[EXCERPTED TEXT — start]

First Mesothelioma-Like Tumor Reported

The first case of a mesothelioma-like tumor is reported by Dr. Welder in a German study.


1947

1947


More Links Between Asbestosis and Lung Cancer Established

Dr. Merewether finds that 13% of asbestosis cases also had cancer of the lungs or pleura.


1949

1949


Mainstream Acceptance of Harm Caused by Asbestos

Encyclopedia Britannica lists asbestos as a recognized cause of occupational and environmental cancer. The Journal of the American Medical Association concludes that asbestos is probably linked to occupational cancer.


1953

1953


Mesothelioma Found in Asbestos Workers

Mesothelioma is reported in an asbestos insulator worker.


1955

1955


Major Study on Link Between Asbestos and Cancer

A major epidemiological study demonstrates that asbestos workers have a tenfold risk above the general population of contracting lung cancer.


1960

1960


Link Between Asbestos Exposure and Mesothelioma Strengthened

Another epidemiological study confirms reports that exposure to asbestos causes mesothelioma. This study also included the children and wives of asbestos workers who contracted the disease.

[EXCERPTED TEXT — finish]

▶ **SET OF TASKS**:
1 - From the asbestos timeline above, repeat the passage word for word, beginning at "Mainstream Acceptance of" and stopping after "to occupational cancer.".
2 - Pick up the asbestos and cancer timeline above where it stops, adding the next entry or entries in the same format.

[DATASET EXCERPTS — start]

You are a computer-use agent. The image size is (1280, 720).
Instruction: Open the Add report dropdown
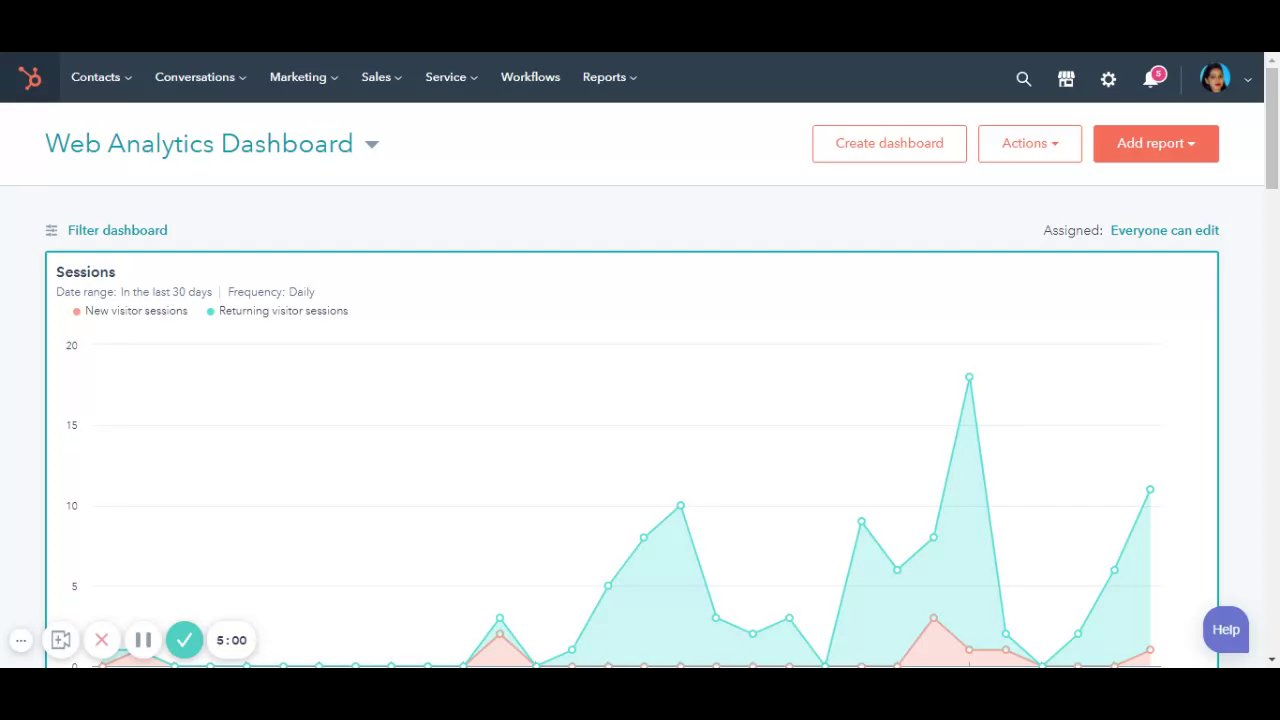(x=1156, y=143)

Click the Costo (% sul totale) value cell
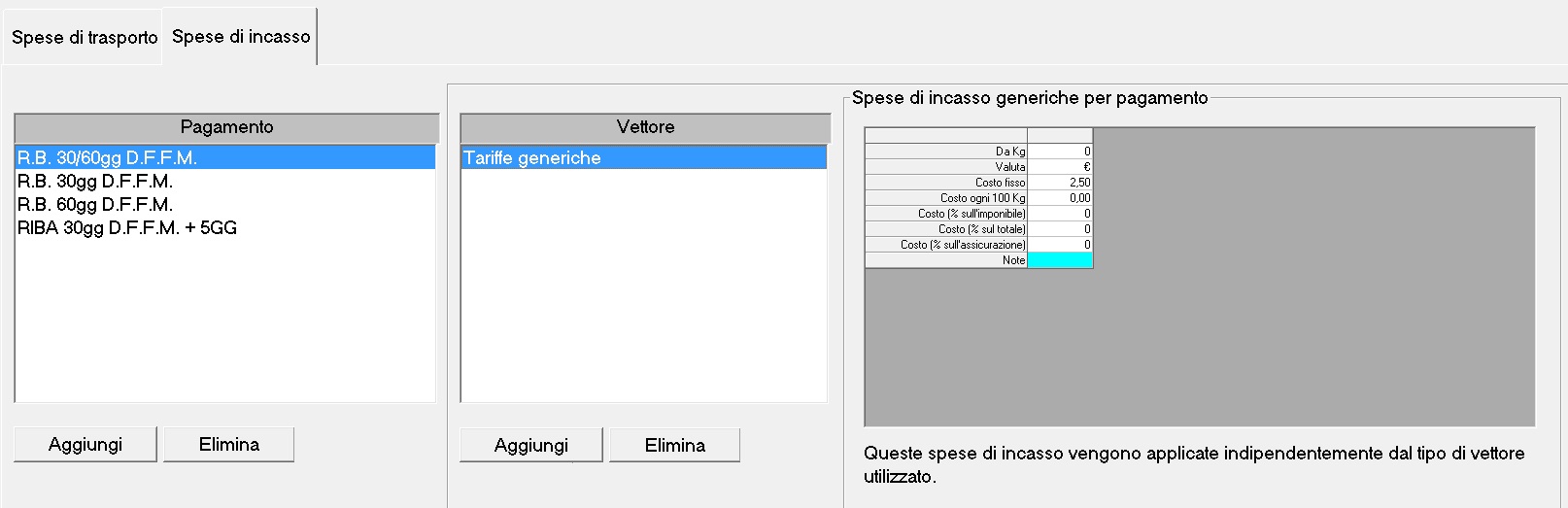pos(1060,229)
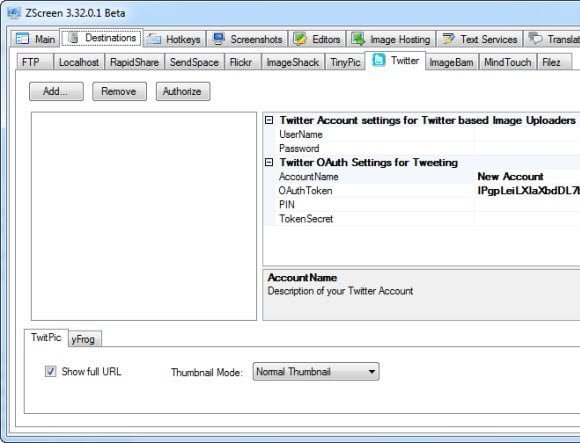Click the Text Services tab notepad icon
The width and height of the screenshot is (580, 443).
pyautogui.click(x=448, y=39)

[DATASET EXCERPTS — finish]

▶ **EXERCISE RESPONSES**:
1 -
Mainstream Acceptance of Harm Caused by Asbestos

Encyclopedia Britannica lists asbestos as a recognized cause of occupational and environmental cancer. The Journal of the American Medical Association concludes that asbestos is probably linked to occupational cancer.

2 -
1960

1960


Asbestos Industry Ignores Warnings of Health Risks

The medical literature continued to identify asbestos as a major carcinogen and environmental hazard, with over 200 publications describing the hazards of asbestos by the end of the 1960s. Notwithstanding this knowledge, and the death that resulted from breathing in the dust from these products, the manufacturers and installers of these materials continued to sell and install asbestos products without warning workers, reducing the dust or substituting equally effective materials in place of the asbestos. Tragically, many companies had secured additional knowledge regarding the connection between asbestos and cancer as early as the 1930s. However, these companies altered research reports to hide these findings from the public.


1964

1964


Widespread Disease Found Among Asbestos Workers

Dr. Selikoff, a major researcher at Mt. Sinai Hospital in New York, confirms widespread disease among asbestos workers and from family members living with asbestos workers. A large number of job titles were implicated in the report, including construction workers, electricians, plumbers, carpenters, etc. Dr. Selikoff pointed out that asbestos did not “respect” job titles and could harm any person who breathed in asbestos.


1967

1967


First Successful Personal Injury Claim in UK

A British victim of asbestos exposure in the UK filed a successful personal injury claim in 1967, which was upheld by an appeals court in 1971. The case paved the way for more claims of negligent asbestos exposure by victims suffering from mesothelioma, asbestosis and other related diseases.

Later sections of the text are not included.